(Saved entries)
BEGIN

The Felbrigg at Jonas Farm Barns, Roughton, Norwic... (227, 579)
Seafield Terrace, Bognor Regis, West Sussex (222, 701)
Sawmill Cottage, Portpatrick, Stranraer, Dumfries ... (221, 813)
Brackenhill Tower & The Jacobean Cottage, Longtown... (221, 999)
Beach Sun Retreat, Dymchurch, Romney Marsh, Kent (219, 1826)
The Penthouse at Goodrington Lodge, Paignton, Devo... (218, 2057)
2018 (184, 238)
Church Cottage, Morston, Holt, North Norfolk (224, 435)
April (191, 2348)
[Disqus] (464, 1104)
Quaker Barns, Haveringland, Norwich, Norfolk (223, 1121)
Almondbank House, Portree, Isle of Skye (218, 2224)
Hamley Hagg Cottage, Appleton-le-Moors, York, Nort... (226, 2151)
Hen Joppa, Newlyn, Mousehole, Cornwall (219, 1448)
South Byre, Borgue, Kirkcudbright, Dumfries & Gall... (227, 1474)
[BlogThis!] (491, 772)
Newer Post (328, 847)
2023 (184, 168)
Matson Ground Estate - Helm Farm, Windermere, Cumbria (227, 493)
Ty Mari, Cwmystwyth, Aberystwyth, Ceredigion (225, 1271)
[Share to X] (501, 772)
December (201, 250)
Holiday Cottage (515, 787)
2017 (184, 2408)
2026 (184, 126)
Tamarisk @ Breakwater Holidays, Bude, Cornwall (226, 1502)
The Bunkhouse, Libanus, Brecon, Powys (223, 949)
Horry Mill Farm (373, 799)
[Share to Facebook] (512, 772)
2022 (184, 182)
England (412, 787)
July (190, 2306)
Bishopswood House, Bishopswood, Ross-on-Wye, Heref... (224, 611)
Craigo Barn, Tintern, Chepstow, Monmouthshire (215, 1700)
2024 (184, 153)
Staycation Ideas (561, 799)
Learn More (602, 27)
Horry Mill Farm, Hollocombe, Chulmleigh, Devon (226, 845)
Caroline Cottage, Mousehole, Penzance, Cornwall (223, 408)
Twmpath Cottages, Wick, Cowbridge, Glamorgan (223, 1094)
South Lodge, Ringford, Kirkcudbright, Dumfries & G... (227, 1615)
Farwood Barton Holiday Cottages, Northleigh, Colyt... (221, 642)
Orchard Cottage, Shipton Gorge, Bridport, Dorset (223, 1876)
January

END

§ Task prompt
Note each line above that contains "Cornwall" and copy it out.

§ Task output
Hen Joppa, Newlyn, Mousehole, Cornwall (219, 1448)
Tamarisk @ Breakwater Holidays, Bude, Cornwall (226, 1502)
Caroline Cottage, Mousehole, Penzance, Cornwall (223, 408)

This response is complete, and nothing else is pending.